Continuous Functions on a Closed Interval: Intermediate Value Theorem

After discussing the boundedness property of the continuous functions, its time now to discuss another fundamental property of continuous functions called the Intermediate Value Theorem. This roughly means that if a continuous function takes two values $ A$ and $ B$ then it takes all values between $ A$ and $ B$. Thus the values of the function also maintain a continuity starting from one value to another. This theorem has some practical applications in solving equations for example. But more than that this is the most widely advertized property of continuous functions and is mentioned in almost every calculus book (and normally without proof). Some authors contend that this is the essence of continuity. However it is not the case as there can be discontinuous functions which possess this property.

So let's formally state the property:

Intermediate Value Theorem: If a function $ f$ is continuous on a closed interval $ [a, b]$ with $ f(a) \neq f(b)$ and $ K$ is a number between $ f(a)$ and $ f(b)$, then there is a $ c \in (a, b)$ such that $ f(c) = K$.

First let's understand the property graphically. It says that if we draw the graph of function $ f$ in interval $ [a, b]$ and draw a horizontal line passing between points $ (a, f(a))$ and $ (b, f(b))$ then this line must intersect the graph of the function at least once.

: Intermediate Value Theorem

To put it more intuitively, if some portion of a continuous curve lies on one side of a straight line and some portion of it lies on the other side of the line, then the curve must intersect the line at least once.

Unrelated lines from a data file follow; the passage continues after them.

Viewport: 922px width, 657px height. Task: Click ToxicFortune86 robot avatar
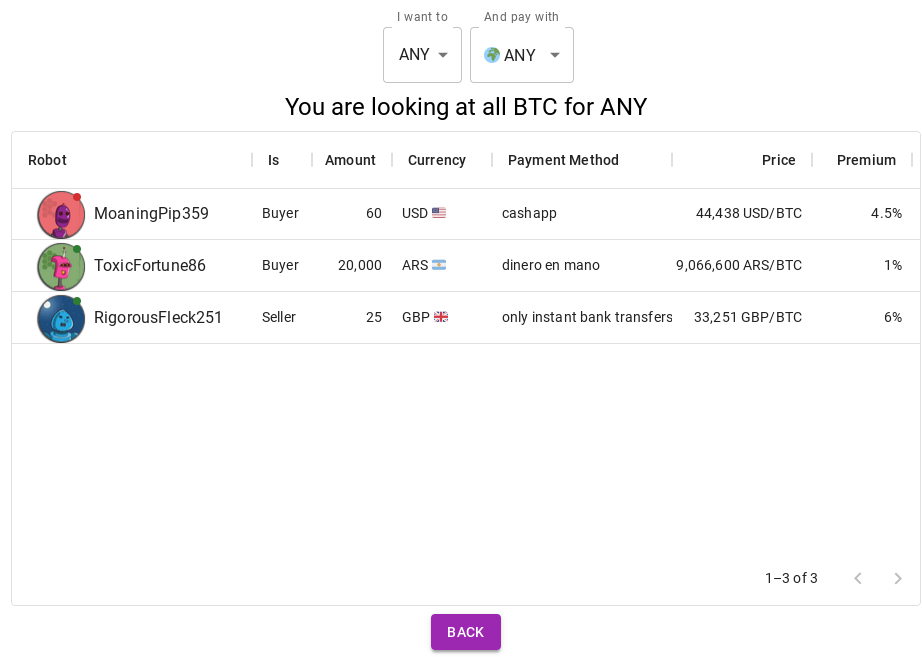(61, 266)
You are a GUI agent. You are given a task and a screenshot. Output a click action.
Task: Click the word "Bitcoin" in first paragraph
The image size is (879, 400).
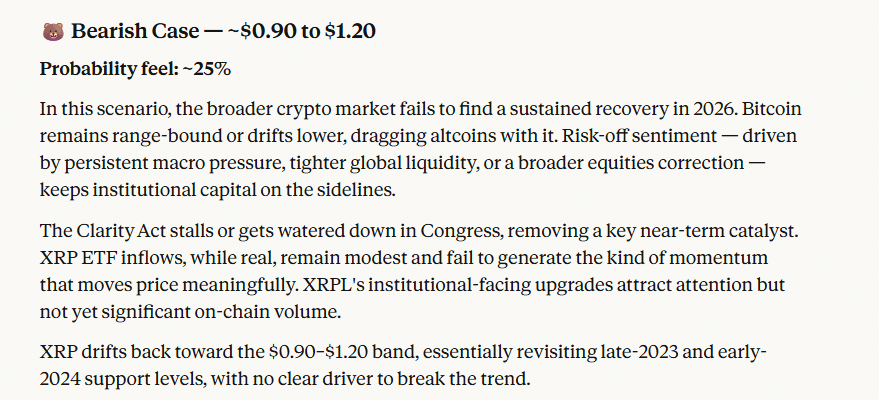(796, 108)
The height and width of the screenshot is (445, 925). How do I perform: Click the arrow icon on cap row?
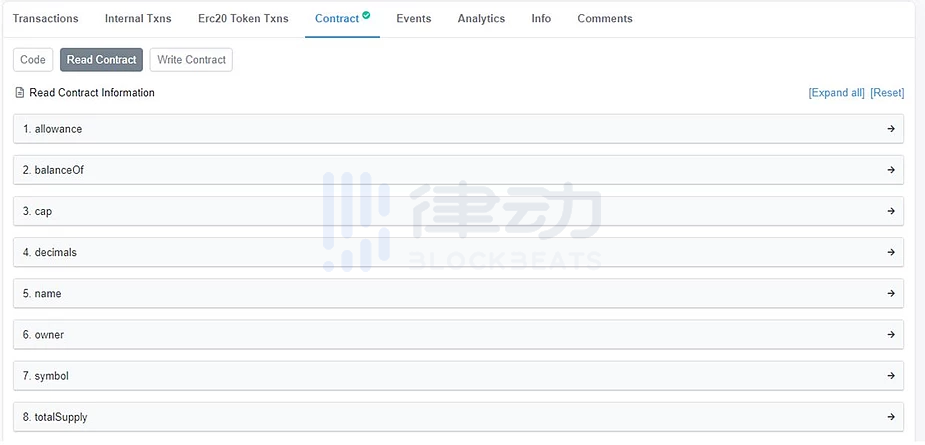click(x=890, y=211)
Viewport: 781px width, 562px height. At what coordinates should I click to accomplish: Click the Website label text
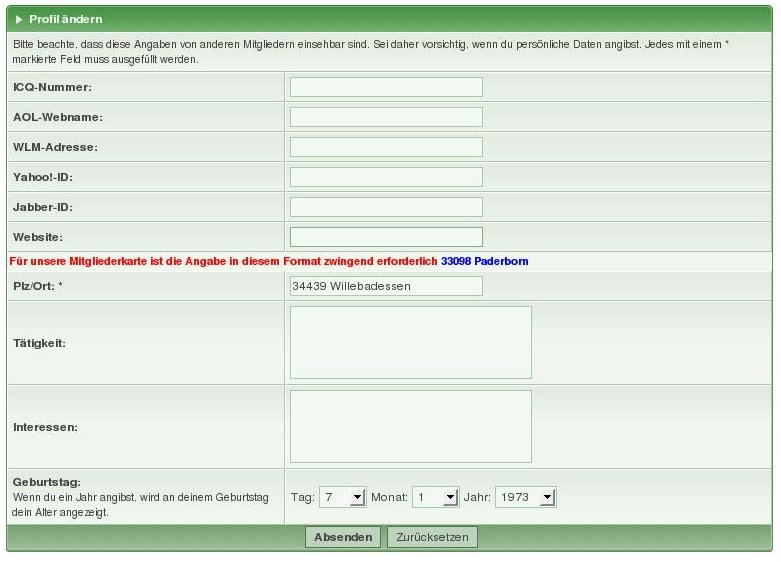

This is quite obvious!! Why the hell do we need to prove it? This is often the expression of students who encounter this theorem for the first time. They take it as too obvious (like an axiom) to demand a proof. But obvious as the theorem may seem from appearance, the proof is not obvious and depends ultimately on the theory of real numbers.

Let's us try to use the Heine Borel Principle first. To simplify things let us define a new function $ g(x) = f(x) - K$ then since $ K$ lies between $ f(a)$ and $ f(b)$, it follows that $ g(a)$ and $ g(b)$ are of opposite signs. Also define $ g(x) = g(a)$ for $ x < a$ and $ g(x) = g(b)$ for all $ x > b$. Assume on the contrary that $ f(x) \neq K$ for any $ x \in [a, b]$ so that $ g(x) \neq 0$ for all $ x \in [a, b]$. Since $ g(x)$ is continuous we can find a neighborhood $ I_{x}$ of $x$ such that $ g(x)$ maintains its sign in $ I_{x}$. The collection of all these neighborhoods clearly forms a cover for $ [a, b]$ and hence by Heine Borel Principle we can select a finite number of them, say $ I_{x_{1}}, I_{x_{2}}, \cdots, I_{x_{n}}$, which cover the whole interval $ [a, b]$. Naturally these neighborhoods must overlap (because each point of the interval $ [a, b]$ has to be an interior point of one of these chosen neighborhoods) in such a fashion that every two consecutive neighborhoods (in order of their position on the number line) have an overlapping part. Since $ g(x)$ maintains its sign in the each of these neighborhoods it follows because of their overlapping parts that $ g(x)$ maintains its sign all throughout the interval $ [a, b]$ and therefore $ g(a)$ and $ g(b)$ are of same sign. This contradiction proves that we must have some $ c \in [a, b]$ for which $ g(c) = 0$. And clearly by the conditions of the theorem this $ c$ is not one of $ a$ and $ b$ so that $ c \in (a, b)$. Thus we have a $ c \in (a, b)$ for which $ f(c) = K$.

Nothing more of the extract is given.